Wednesday, August 13, 2014

Farther back in time...

Ed Lambert recently showed this graph at Angry Bear:

Graph #1: Ed Lambert's Graph Goes Back to the Late 1960s

I still don't have a "feel" for what this graph shows. But I notice that the calculation uses Capacity Utilization. I can use the version of Cap-Ut that goes back to 1948 to show more years for Lambert's graph. It won't be exactly the same, because I'll be using Cap-Ut for manufacturing, not for Total Industry. But it'll be close:

Graph #2: Same Calculation, Different "Capacity Utilization", Earlier Start Date
The last couple lows on Lambert's graph (#1) hug the zero line. On #2 those lows are a little higher. That's because U.S. manufacturing is dropping off, relative to Total Industry. It's a different Capacity Utilization. That's okay.

At Angry Bear, Lambert writes:

The UT index wants to stay above 0%. Firms (in the aggregate) do not increase profits when slack goes negative, because firms will pay the increased cost of employing more labor and capital, instead of consumers paying that cost.

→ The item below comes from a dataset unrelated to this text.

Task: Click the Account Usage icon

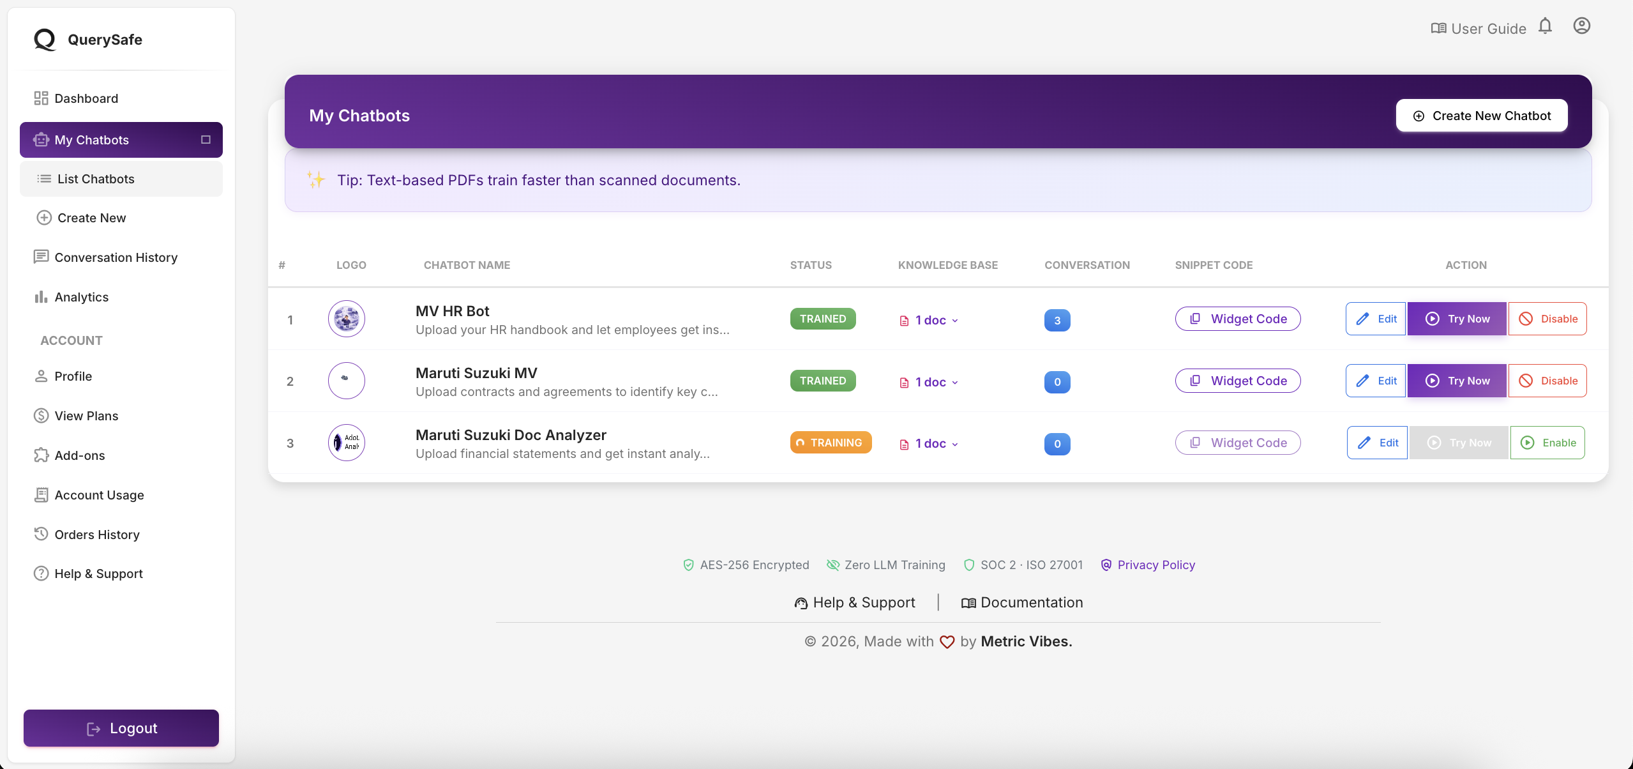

As I said, I don't have a "feel" for this calculation. But the graph that goes back to 1948 shows Lambert's UT index going below 0% -- a little bit in the 1950s, and more in the 1960s. The absolute lowest low on the graph occurs in the first quarter of 1966.

According to Steve Keen, Minsky said 1966 was the end of the "golden age" economy. Lambert says things are better for consumers when the line is low like that.

Those things fit together.

1 comment:

Edward Lambert said...

Hello Arthurian,
This is a reply that I made at the post about the 60's.

Back in the 60′s there was a mindset to push unemployment down low. They inadvertently pushed beyond the natural level. This eventually contributed to problems of inflation that Volcker set out to control.
Now that we have inflation well under control, the UT index has not gone negative like that since.
The UT index would go negative depending on how willing policy is to push the economy past its natural level and risk inflation."

But I would add a thought to this...
Nowadays firms have incredible technology to monitor their costs and profits day by day. They know when they are pushing past the profit maximization point.
Back in the 50's and 60's, bookkeeping was done by paper and it may have taken a couple months to know where your profits are. So there was more lag back then and it could have been easier to slip by the natural level of the economy (which is represented by the 0% on y-axis in the graphs above.
The implication is that the UT index would tend to be more precise nowadays.